▶ The task: Please repeat, exactly as they stand, the line containing "CHEM 153B (154, 1417)" and the lines after it through the final line of the listing below, minus pictures.

▶ Data for processing:

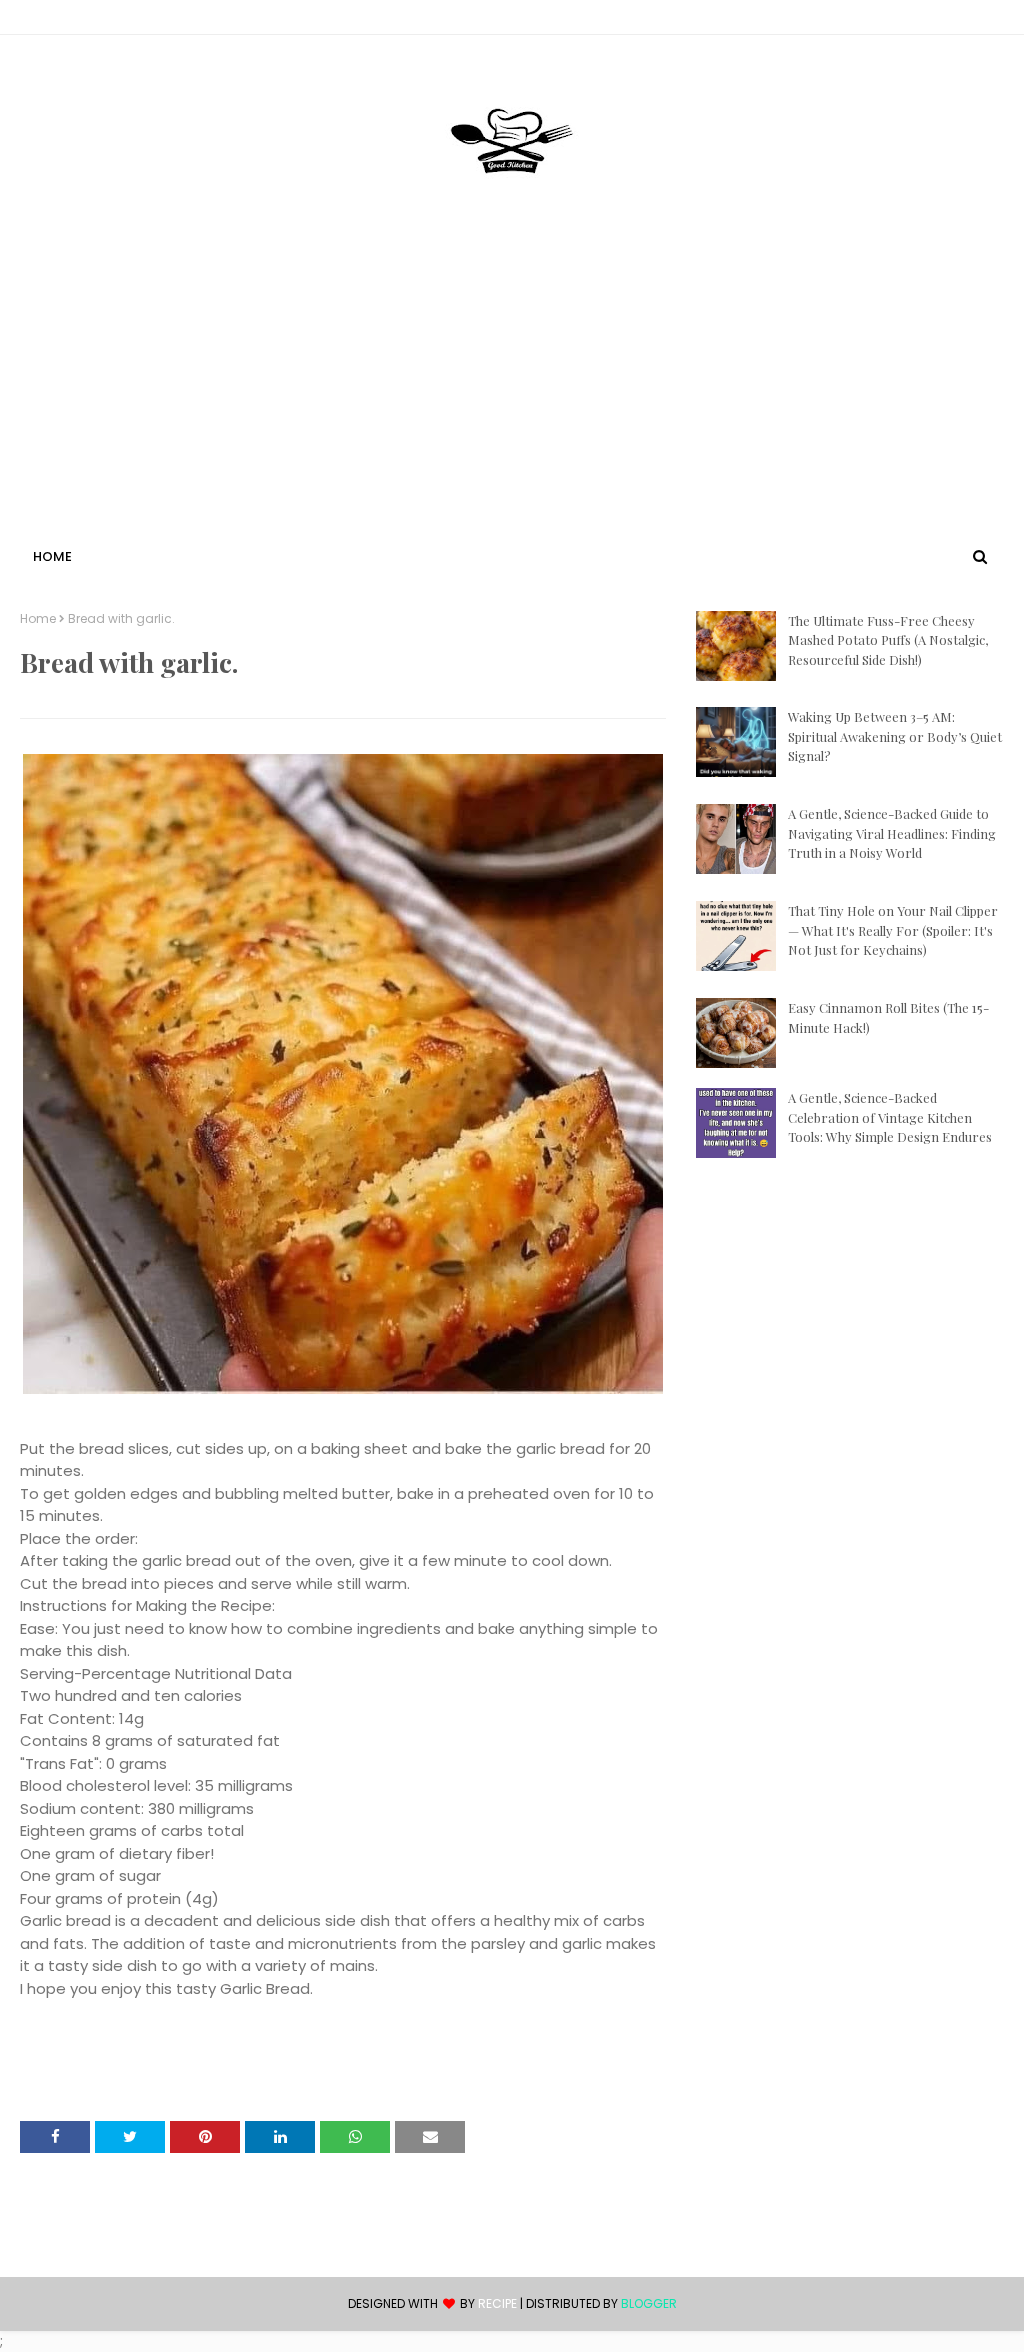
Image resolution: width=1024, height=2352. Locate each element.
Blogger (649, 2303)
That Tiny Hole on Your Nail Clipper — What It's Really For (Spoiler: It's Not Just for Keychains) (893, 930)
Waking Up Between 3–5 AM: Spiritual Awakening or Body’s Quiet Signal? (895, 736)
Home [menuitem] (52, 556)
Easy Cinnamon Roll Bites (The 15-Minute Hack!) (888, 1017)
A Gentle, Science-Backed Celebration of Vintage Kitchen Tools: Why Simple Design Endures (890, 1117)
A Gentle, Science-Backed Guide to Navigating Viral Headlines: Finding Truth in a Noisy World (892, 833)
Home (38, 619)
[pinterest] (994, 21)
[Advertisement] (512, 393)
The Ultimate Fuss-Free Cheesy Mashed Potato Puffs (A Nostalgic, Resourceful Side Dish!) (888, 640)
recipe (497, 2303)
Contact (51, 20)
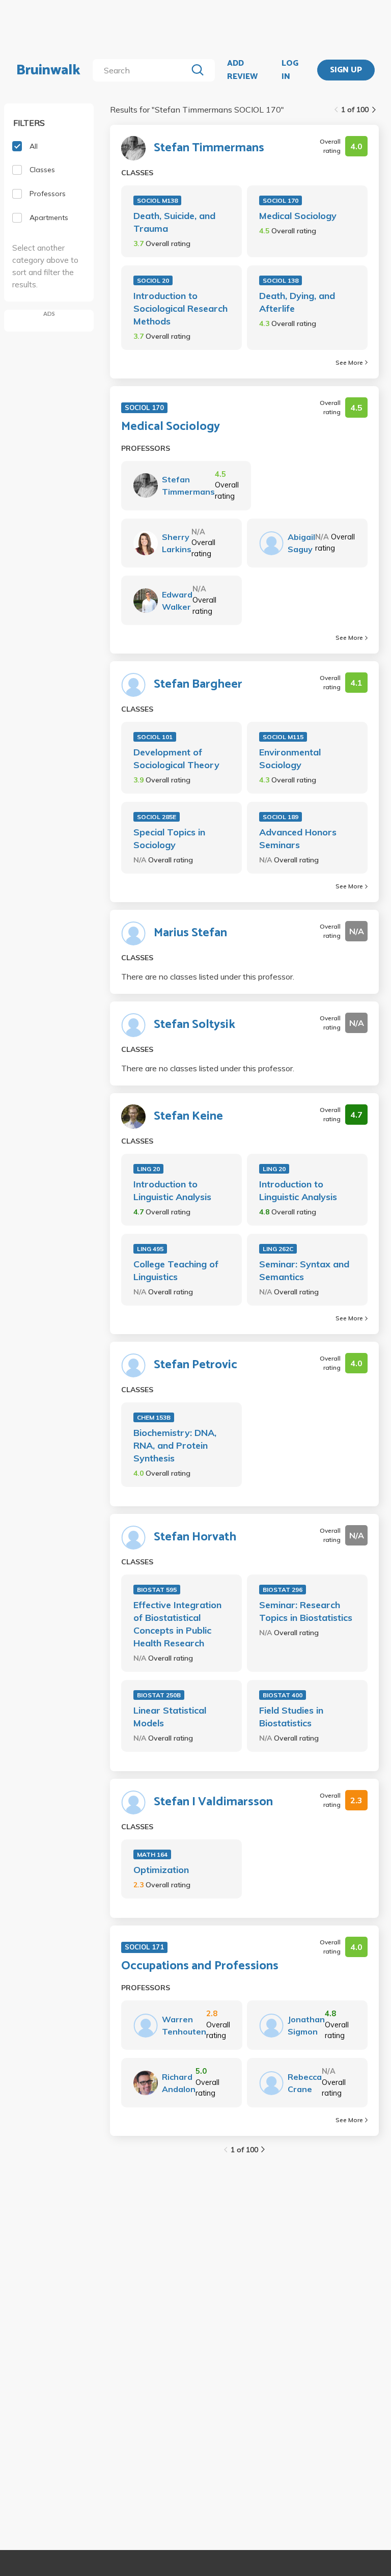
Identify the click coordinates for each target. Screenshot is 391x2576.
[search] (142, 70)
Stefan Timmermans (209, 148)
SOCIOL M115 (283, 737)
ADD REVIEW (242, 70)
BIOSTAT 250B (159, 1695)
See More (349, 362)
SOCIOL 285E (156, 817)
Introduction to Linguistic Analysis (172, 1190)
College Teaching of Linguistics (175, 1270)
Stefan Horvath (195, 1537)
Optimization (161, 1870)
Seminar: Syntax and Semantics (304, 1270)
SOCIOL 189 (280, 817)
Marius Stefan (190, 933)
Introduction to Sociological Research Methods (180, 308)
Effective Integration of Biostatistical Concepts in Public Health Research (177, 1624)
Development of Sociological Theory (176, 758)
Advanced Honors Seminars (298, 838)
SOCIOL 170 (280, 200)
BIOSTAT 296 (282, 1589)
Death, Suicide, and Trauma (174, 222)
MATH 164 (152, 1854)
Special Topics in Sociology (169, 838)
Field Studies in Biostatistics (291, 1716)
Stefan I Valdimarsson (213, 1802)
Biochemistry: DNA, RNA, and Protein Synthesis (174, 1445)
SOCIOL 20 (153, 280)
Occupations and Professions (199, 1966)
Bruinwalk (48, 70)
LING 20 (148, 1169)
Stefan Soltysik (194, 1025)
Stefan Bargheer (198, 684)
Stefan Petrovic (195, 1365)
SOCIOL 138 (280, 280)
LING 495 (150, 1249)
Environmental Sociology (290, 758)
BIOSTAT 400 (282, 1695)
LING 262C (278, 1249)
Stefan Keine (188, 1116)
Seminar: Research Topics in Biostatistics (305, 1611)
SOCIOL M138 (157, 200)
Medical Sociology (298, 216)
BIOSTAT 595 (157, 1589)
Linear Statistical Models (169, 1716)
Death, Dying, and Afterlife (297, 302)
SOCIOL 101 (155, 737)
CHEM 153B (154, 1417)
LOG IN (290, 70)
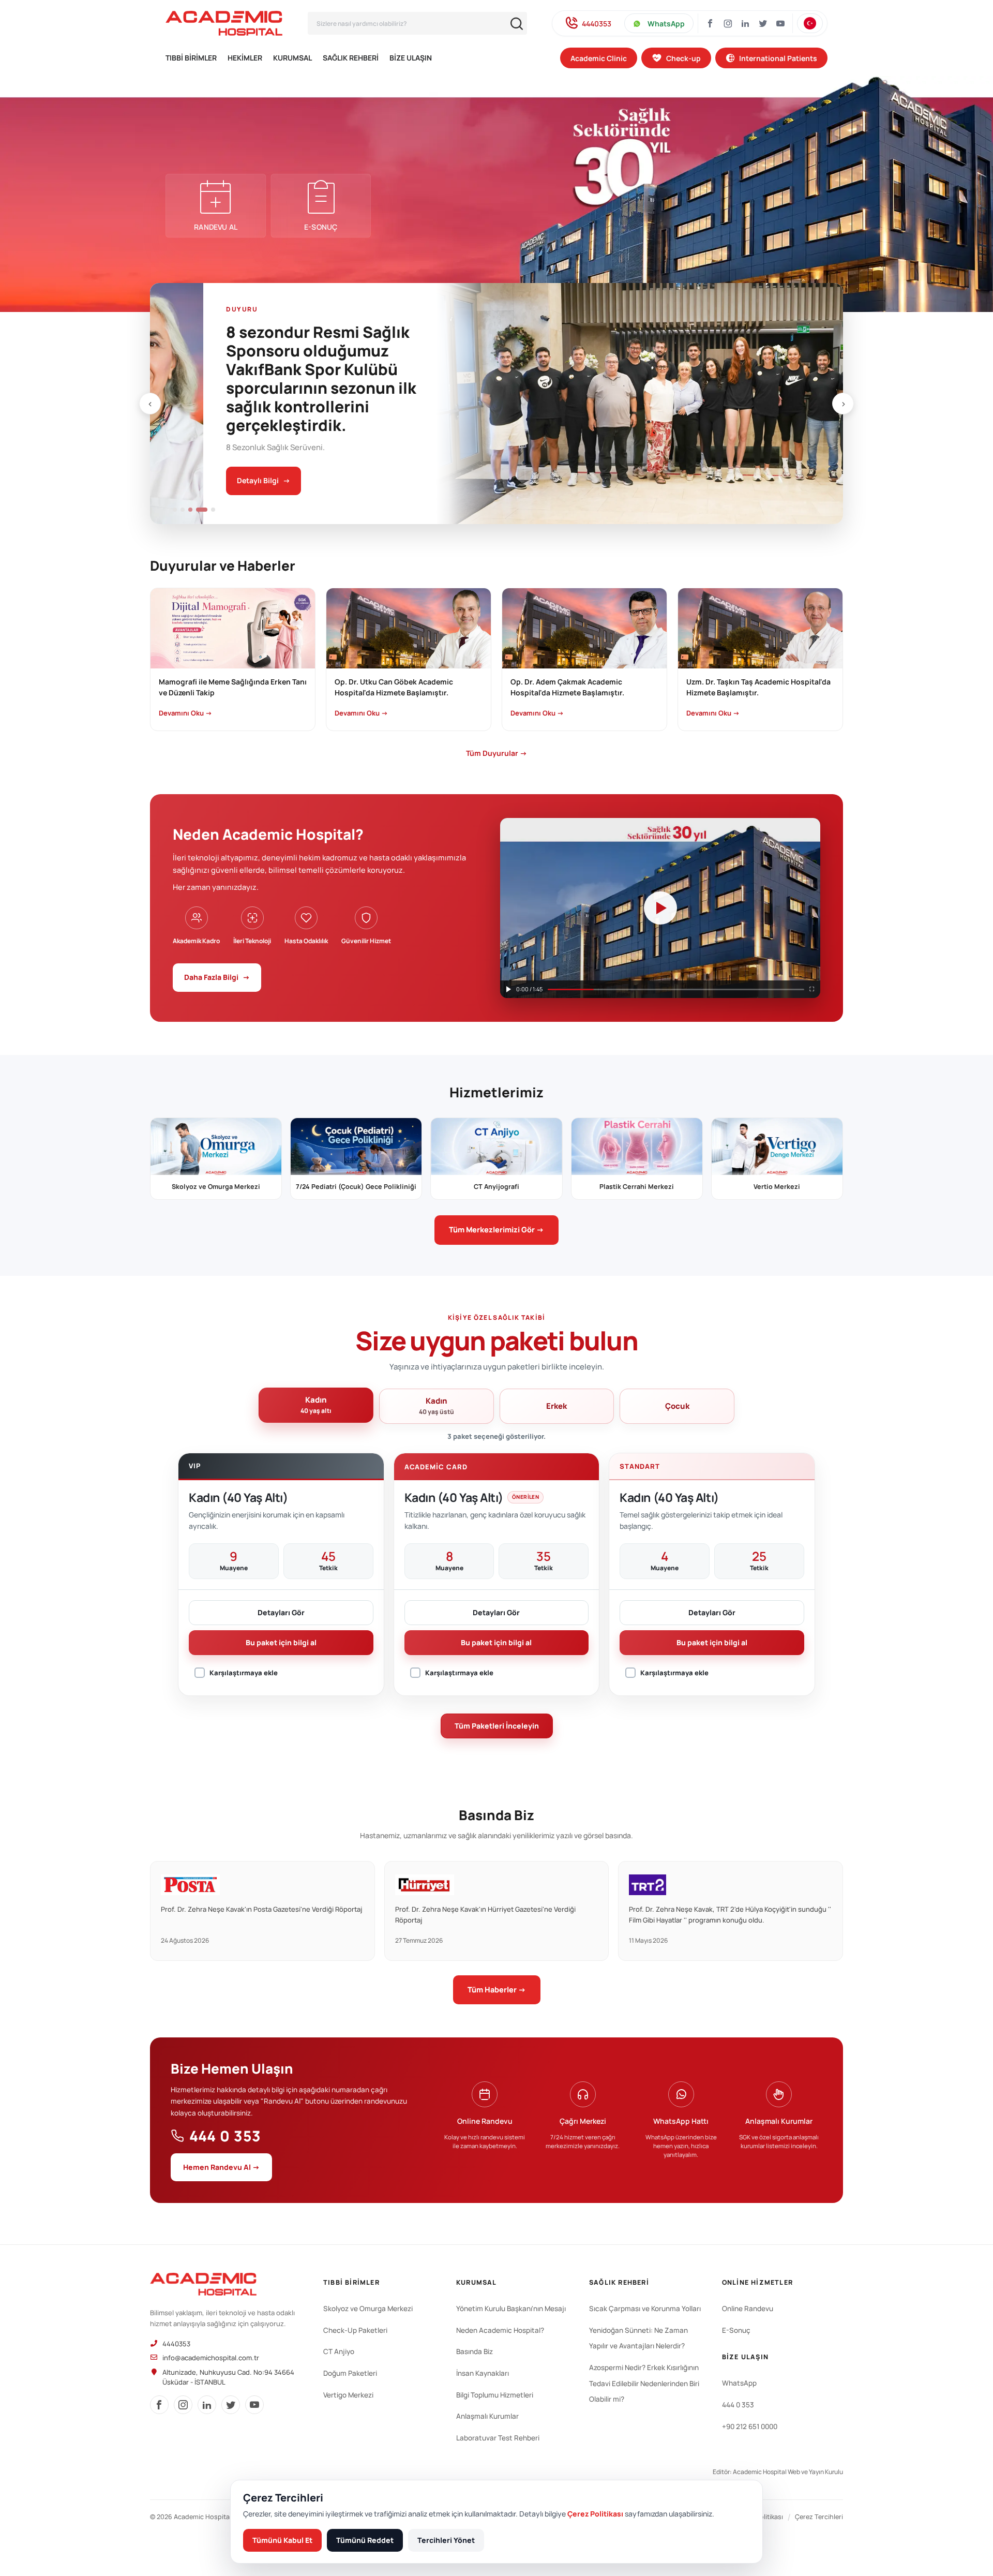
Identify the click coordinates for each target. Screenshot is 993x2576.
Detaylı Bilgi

▶ Your response:
CHEM 153B (154, 1417)
LOG IN (290, 70)
Identify the click coordinates for each target. Screenshot is 993x2576.
Detaylı Bilgi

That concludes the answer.